Mustafa Kemal Atatürk tarafından 1933 yılında Bursa’nın Kestel ilçesinde tarım arazilerini sulamak amacıyla inşa edilen Gölbaşı Barajı’nın su seviyesinin yüzde 90 oranında düştüğü gözlemlendi. Uludağ ve Katır Dağları’ndan beslenen bu baraj, Gürsu, Kestel, Yıldırım ve Osmangazi ilçelerinin tarım alanlarına su sağlamakta; ancak kuraklık nedeniyle ciddi bir tehlike ile karşı karşıya kalmış durumda. Dronla yapılan havadan çekimlerde, 3 bin dönümlük arazide koyunların otlarken görülmesi ve baraj gölünün sularının azalması ile birlikte balıkçılar yerine otomobille dolaşanların görüntüleri kaydedildi.

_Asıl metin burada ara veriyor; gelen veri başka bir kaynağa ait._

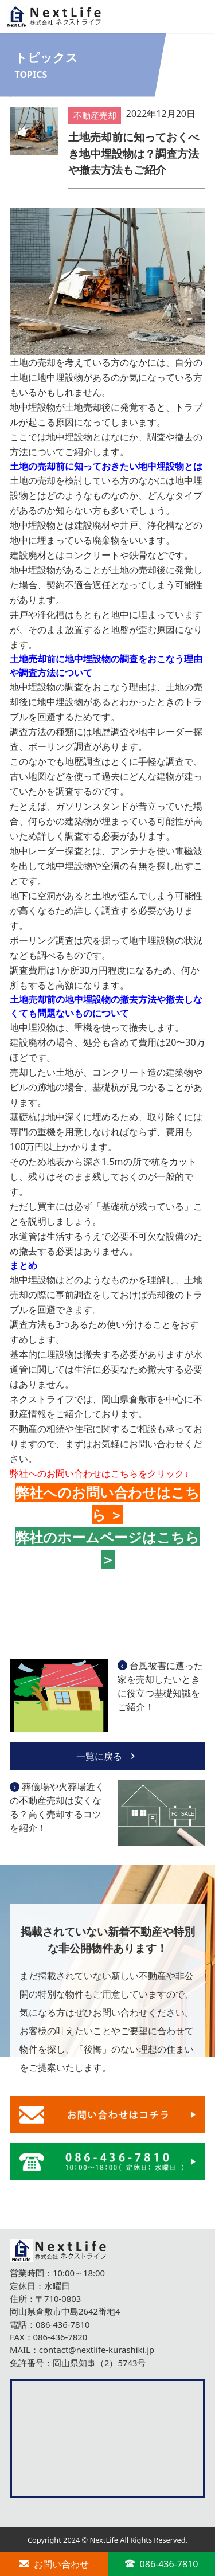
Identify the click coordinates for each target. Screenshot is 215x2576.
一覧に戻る (107, 1756)
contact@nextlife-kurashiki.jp (96, 2349)
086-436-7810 (63, 2324)
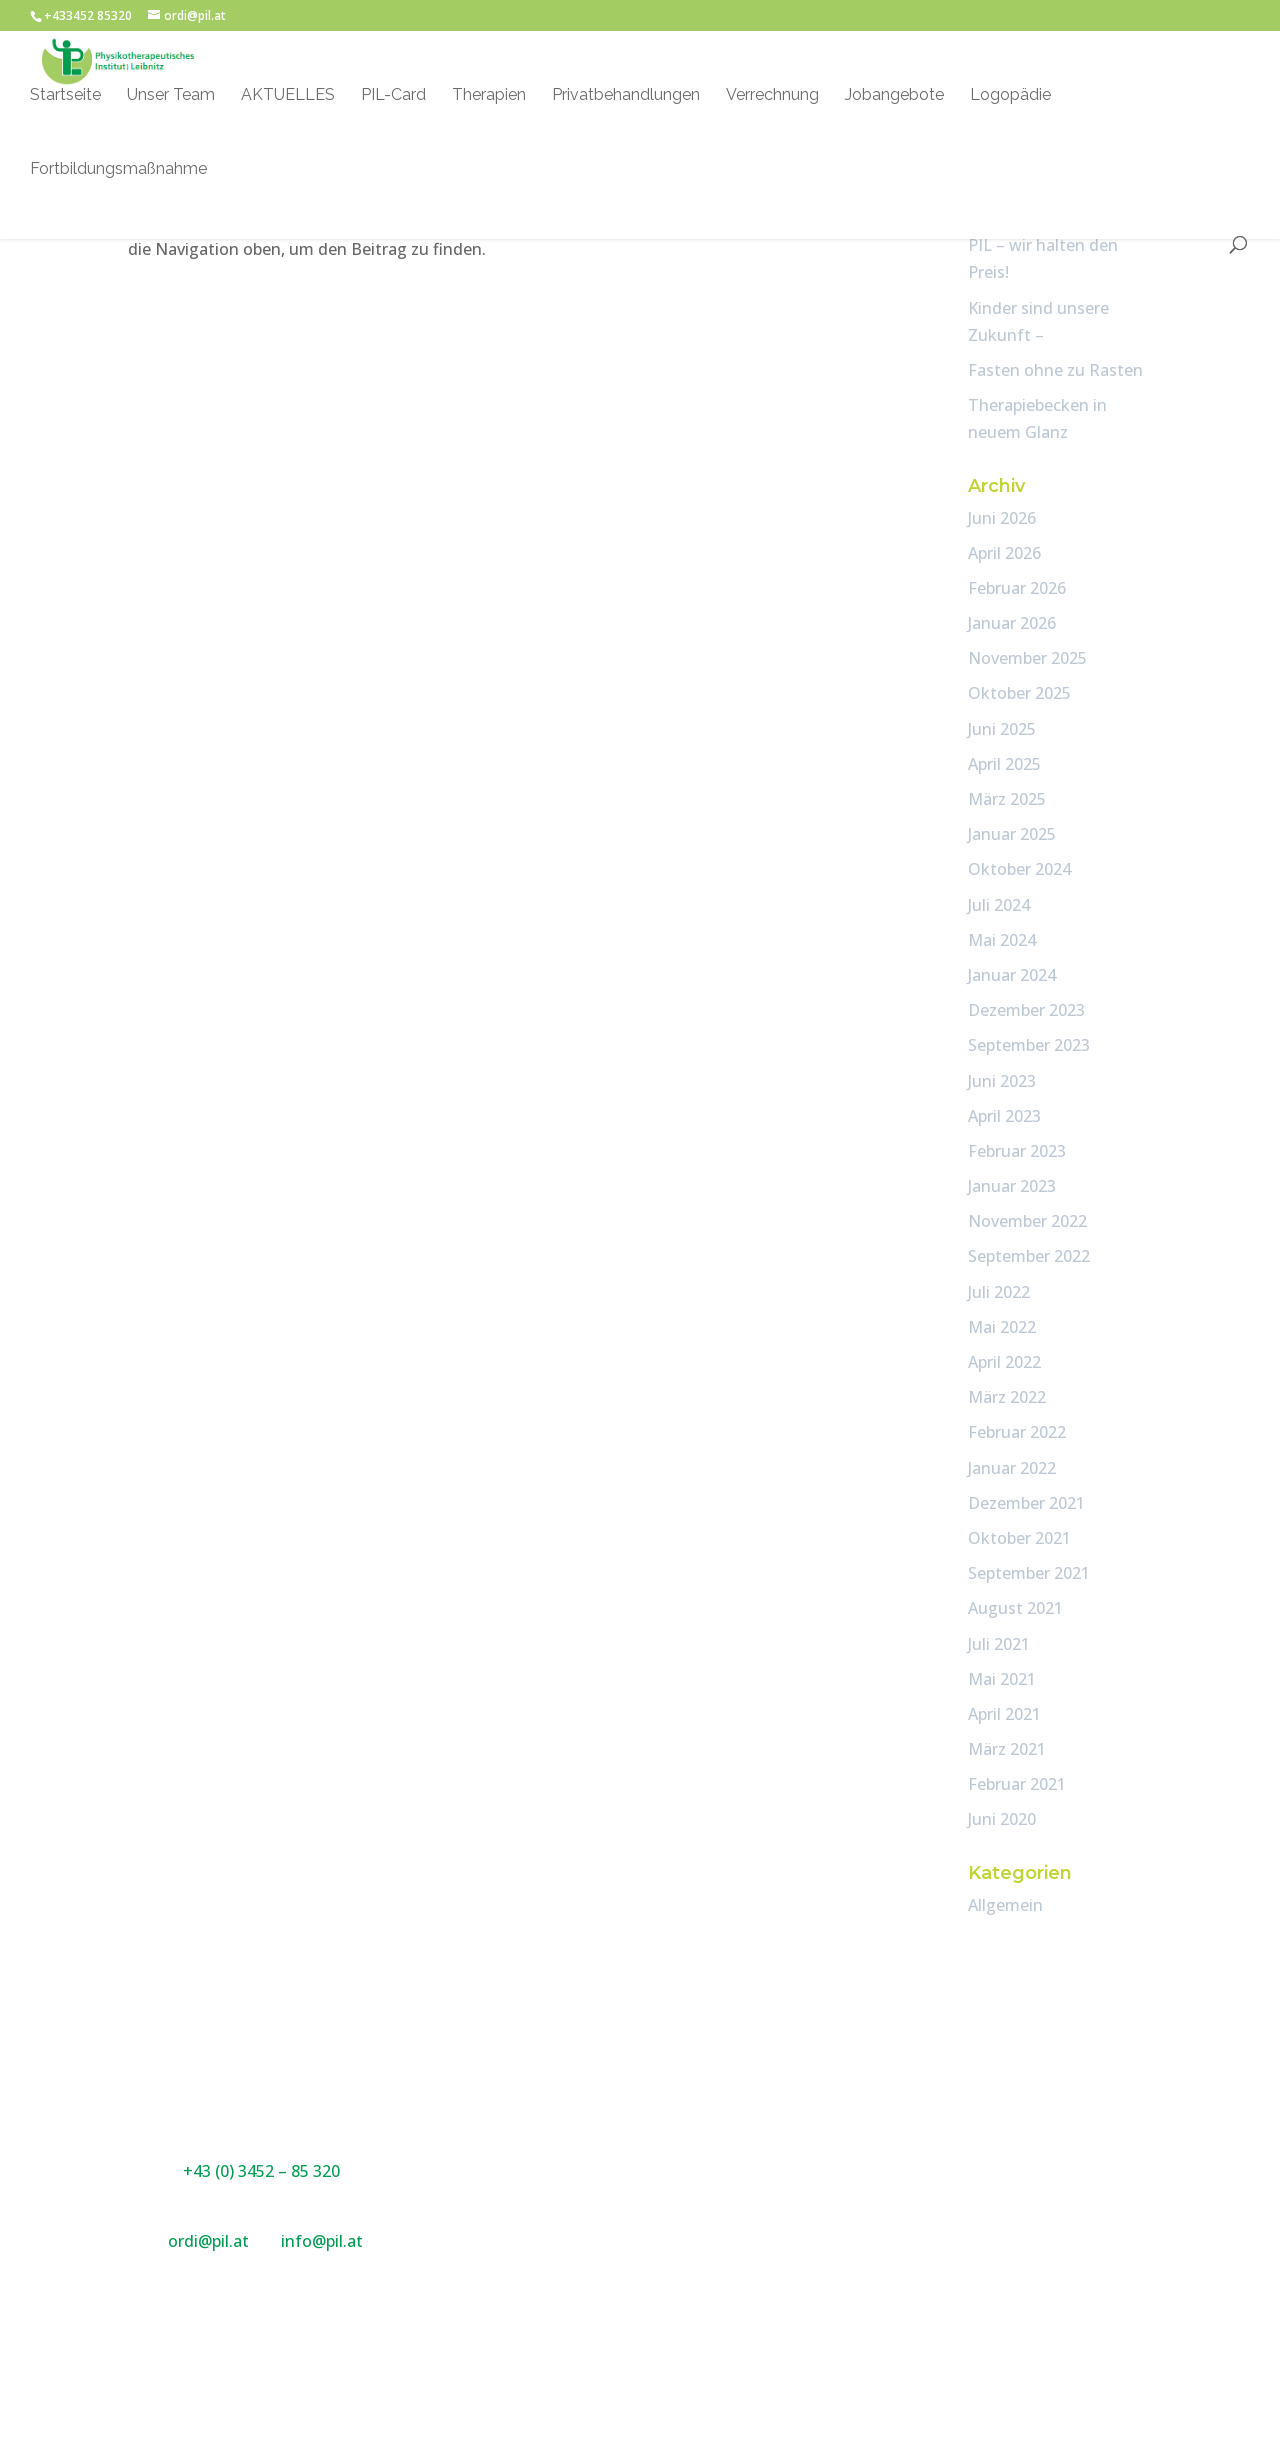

ÇİFTÇİLERDEN TEPKİLER GELİYOR
Çiftçiler, Bursa Ovası’na inşa edilen fabrika ve sanayilerin su kaynaklarını kullandığını, böylece bölgedeki su seviyesinin düştüğünü öne sürüyor. DOĞADER Yönetim Kurulu Üyesi Murat Demir, baraj gölünün dibinde biriken kil ve çamur nedeniyle suyun azaldığına dikkat çekti. 3 bin dönümlük alanda kuraklık etkileriyle karşı karşıya olduklarını belirten Demir, Türkiye genelinde yüzlerce göletin benzer bir durumda olduğunu ifade etti. Küresel ısınma ve iklim değişikliği tehlikesinin bu durumu tetiklediğinin altını çizen Demir, karbon ayak izinin azaltılması gerektiğine dair çağrıda bulundu.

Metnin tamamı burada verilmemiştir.